Multi Label Classification in pytorch

mratsim · October 28, 2017, 9:24am

Let’s take ResNet finetuning as an example:

class ResNet50(nn.Module):
    def __init__(self, num_classes):
        super(ResNet50, self).__init__()
        
        # Loading ResNet arch from PyTorch
        original_model = models.resnet50(pretrained=True)
        
        # Everything except the last linear layer
        self.features = nn.Sequential(*list(original_model.children())[:-1])
        
        # Get number of features of last layer
        num_feats = original_model.fc.in_features
        
        # Plug our classifier
        self.classifier = nn.Sequential(
        nn.Linear(num_feats, num_classes)
        )
        
        # Init of last layer
        for m in self.classifier:
            kaiming_normal(m.weight)

        # Freeze all weights except the last classifier layer
        # for p in self.features.parameters():
        #     p.requires_grad = False

    def forward(self, x):
        f = self.features(x)
        f = f.view(f.size(0), -1)
        y = self.classifier(f)
        return y

Is your question regarding using sigmoid here? :

    def forward(self, x):
        f = self.features(x)
        f = f.view(f.size(0), -1)
        y = self.classifier(f)
        y = F.sigmoid(y) # Is this better ?
        return y

Or at the level higher ?
Currently there is no difference.

Ideally, in the future you should use MultiLabelSoftMarginLoss during training once it is numerically stable and faster, see PyTorch issue 1516

Currently MultiLabelSoftMarginLoss in PyTorch is implemented in the naive way Sigmoid + Cross-Entropy separate pass while if it were fused it would be faster and more accurate.

The proper way is to use the log-sum-exp trick to simplify Sigmoid Cross Entropy (SCE) expression from this (after naive replacement of sigmoid into cross-entropy function):

SCE(x, y') = − 1/n ∑i(ti * (xi - ln(1 + e^xi)) + (1−ti) * -ln(1 + e^xi) )
ti (read target_i) being elements of y’

to this

SCE(x, y') = − 1/n ∑i(ti * xi - max(xi,0) - ln(1 + e^-|xi|) this is more numerically stable and much faster to compute.

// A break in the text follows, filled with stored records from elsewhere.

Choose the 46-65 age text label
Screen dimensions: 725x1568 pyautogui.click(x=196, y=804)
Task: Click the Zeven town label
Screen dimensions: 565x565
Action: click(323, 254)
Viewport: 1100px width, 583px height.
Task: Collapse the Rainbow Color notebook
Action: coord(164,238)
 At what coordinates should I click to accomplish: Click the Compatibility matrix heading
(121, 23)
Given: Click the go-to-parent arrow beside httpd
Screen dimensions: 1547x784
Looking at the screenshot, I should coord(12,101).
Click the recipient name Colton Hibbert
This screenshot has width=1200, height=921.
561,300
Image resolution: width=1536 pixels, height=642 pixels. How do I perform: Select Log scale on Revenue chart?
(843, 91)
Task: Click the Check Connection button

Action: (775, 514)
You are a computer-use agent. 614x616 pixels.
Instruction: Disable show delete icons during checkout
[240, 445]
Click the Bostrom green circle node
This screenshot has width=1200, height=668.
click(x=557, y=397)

Full explanation of each simplification steps in my own PyTorch-like framework here

Note: ln(1 + x) is also numerically instable if x << 1 (very inferior to 1), 1 + x will be simplified to 1 and ln(1) gives a result of 0 (catastrophic cancellation), even though when x is small ln(1 + x) ~= x, which means the network will wrongly stop training because no gradient. Numpy has the log1p function to avoid that but I don’t think PyTorch has it.